By Kim Hart - 11/12/09 02:00 PM EST
During yesterday's Kojo Nnamdi show on NPR, Johnson said he prefers open-source standards like HTML and XML so data can be published in its raw form "to give the public the opportunity to mash it up or interact with the data."
Government transparency has been a popular topic of conversation in the year since President Obama took office. It's a cause the White House says it backs, and has rolled out projects like Recovery.gov to display data about stimulus projects. Federal Chief Information Officer Vivek Kundra has made public government data available on Data.gov so third-party developers can use it to create new applications for citizens.

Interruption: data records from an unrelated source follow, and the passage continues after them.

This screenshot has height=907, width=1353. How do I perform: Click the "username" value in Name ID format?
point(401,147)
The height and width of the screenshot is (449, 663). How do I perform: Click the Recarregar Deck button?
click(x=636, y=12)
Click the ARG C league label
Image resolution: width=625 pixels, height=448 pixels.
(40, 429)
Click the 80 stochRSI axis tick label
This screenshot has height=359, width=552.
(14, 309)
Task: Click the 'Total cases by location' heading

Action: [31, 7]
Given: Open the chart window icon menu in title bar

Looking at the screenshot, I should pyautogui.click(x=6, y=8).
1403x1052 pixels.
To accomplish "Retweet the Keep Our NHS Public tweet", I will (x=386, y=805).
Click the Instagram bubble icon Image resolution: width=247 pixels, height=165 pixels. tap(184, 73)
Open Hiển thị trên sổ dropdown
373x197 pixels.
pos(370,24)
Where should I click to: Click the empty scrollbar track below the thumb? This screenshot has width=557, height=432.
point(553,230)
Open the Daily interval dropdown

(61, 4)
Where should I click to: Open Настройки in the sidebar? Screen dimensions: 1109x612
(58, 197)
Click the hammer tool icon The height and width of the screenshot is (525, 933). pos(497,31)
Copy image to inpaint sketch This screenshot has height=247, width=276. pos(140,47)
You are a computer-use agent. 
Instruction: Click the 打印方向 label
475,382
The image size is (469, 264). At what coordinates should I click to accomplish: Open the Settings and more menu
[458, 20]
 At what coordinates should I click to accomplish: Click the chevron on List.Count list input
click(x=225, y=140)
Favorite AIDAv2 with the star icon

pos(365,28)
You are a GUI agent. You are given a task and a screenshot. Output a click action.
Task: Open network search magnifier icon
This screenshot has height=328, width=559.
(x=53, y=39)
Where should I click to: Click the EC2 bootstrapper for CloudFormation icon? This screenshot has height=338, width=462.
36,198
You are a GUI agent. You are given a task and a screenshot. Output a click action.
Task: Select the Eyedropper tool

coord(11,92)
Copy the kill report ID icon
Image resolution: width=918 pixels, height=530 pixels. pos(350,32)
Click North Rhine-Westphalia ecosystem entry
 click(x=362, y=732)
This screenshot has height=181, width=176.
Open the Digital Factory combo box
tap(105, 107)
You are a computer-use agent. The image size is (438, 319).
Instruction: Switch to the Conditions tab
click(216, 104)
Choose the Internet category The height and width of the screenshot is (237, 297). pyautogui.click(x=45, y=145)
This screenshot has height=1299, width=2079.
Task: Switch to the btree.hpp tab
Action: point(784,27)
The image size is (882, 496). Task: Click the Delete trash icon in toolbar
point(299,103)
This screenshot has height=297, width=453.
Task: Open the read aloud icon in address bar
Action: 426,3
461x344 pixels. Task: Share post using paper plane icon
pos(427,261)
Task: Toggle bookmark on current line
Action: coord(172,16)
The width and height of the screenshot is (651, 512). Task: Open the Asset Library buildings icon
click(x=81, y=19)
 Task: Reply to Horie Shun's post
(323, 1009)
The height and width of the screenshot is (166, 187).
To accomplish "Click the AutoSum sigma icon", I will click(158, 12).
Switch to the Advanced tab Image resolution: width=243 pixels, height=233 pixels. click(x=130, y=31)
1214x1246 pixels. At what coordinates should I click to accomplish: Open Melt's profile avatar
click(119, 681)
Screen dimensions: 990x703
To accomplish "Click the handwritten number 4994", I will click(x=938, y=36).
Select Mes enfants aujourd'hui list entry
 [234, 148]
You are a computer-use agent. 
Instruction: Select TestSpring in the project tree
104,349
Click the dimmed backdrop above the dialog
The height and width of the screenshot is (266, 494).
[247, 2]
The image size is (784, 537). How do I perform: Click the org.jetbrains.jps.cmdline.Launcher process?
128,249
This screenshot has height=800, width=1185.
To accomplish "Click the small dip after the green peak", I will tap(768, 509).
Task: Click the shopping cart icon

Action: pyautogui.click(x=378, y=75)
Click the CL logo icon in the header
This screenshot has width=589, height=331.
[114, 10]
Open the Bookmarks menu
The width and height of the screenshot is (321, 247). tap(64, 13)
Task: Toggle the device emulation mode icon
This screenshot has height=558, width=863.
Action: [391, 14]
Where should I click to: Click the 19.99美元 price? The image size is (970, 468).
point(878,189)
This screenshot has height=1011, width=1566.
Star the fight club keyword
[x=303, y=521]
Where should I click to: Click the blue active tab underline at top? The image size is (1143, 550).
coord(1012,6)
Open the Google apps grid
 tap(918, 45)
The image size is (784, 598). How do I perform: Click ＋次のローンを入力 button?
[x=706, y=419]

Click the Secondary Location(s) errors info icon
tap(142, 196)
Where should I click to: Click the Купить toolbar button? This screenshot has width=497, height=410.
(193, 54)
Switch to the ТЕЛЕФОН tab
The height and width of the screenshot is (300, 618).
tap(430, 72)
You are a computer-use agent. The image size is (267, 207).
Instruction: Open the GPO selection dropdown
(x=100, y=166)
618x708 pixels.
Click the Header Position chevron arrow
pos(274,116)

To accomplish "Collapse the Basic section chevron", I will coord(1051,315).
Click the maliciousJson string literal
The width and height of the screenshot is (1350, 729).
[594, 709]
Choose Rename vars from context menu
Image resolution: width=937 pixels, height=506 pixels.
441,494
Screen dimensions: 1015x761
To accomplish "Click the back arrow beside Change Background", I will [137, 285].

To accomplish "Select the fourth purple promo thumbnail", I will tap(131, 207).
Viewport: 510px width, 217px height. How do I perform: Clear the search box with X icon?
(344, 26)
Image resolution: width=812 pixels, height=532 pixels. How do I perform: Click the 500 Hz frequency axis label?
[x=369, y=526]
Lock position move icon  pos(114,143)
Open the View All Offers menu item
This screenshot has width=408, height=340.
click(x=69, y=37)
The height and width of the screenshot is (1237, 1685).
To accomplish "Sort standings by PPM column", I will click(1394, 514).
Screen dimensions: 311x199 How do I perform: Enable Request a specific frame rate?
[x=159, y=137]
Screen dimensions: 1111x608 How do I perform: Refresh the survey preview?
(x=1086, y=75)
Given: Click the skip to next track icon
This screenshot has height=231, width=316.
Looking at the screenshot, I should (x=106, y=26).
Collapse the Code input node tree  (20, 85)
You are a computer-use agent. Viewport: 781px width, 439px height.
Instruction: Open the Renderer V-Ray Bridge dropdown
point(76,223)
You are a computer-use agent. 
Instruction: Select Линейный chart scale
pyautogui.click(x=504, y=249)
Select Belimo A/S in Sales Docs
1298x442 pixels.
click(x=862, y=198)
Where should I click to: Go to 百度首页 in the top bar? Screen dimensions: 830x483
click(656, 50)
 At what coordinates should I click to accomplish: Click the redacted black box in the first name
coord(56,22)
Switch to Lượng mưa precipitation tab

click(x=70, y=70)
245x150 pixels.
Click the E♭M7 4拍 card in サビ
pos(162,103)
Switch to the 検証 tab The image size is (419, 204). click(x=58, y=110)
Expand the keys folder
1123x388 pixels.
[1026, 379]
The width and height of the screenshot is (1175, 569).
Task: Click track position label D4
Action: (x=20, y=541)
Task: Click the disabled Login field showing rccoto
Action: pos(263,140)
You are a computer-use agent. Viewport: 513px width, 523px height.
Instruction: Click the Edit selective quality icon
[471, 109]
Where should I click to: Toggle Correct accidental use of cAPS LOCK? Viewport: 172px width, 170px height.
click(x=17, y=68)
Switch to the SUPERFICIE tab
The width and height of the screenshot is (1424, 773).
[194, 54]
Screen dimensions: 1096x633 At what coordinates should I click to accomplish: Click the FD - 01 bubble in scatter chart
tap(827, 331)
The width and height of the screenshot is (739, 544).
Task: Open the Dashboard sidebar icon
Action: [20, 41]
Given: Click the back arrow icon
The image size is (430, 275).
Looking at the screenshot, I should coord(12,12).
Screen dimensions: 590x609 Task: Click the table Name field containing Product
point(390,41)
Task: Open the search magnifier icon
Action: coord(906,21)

Rob Pinkerton, Adobe's director of government solutions, was also on the radio show and said formats like PDF are easy for non-programmers to publish data to the Web, which is the ultimate goal. Dave Watts, chief technology officer of Fig Leaf Software, which helps agencies with data-sharing projects, said on the show that agencies have very small budgets and expertise in data collection and distribution.
To be sure, digitizing public data and putting information in readable forms on the Web are still relatively new notions for government agencies. They have decades worth of information that is time-consuming and expensive to transfer to digital form. And making sure it is machine-readable is not the highest priority.
There are other options for publishing data online. Scribd, a relatively young San Francisco company, is available on Apps.gov, which means any government agency can use it. The tool turns PDF and Microsoft Word, Excel and PowerPoint files into online documemts that can be embedded into other Web sites. Readers can cut, paste and leave comments.
The Federal Communications Commission, for example, uses Scribd to post documents online, said Tammy Nam, Scribd's vice president of content and marketing. Sen. Mark Warner (D-Va.) and the European Commission are also users.
Then there's Google, which launched a tool in April to make statistics from the Bureau of Labor Statistics and Census Bureau available to searchers. For example, if you searched for unemployment rates in Virginia, a graph would appear at the top of the results. Here's a story I wrote about this for the Washington Post.
Yesterday, Google expanded the amount of data available to include Data from the World Bank.
Ola Rosling, a product manager on Google's search team, said he shares Johnson's frustrations with PDF files and laments the lack of raw data on the Web.
He said it's best if agencies do not publish data in PDF or Word files, which require proprietary software. Instead, a simple text file is easier to search, parse and visualize.
"Any third-party would benefit" from the data, he said.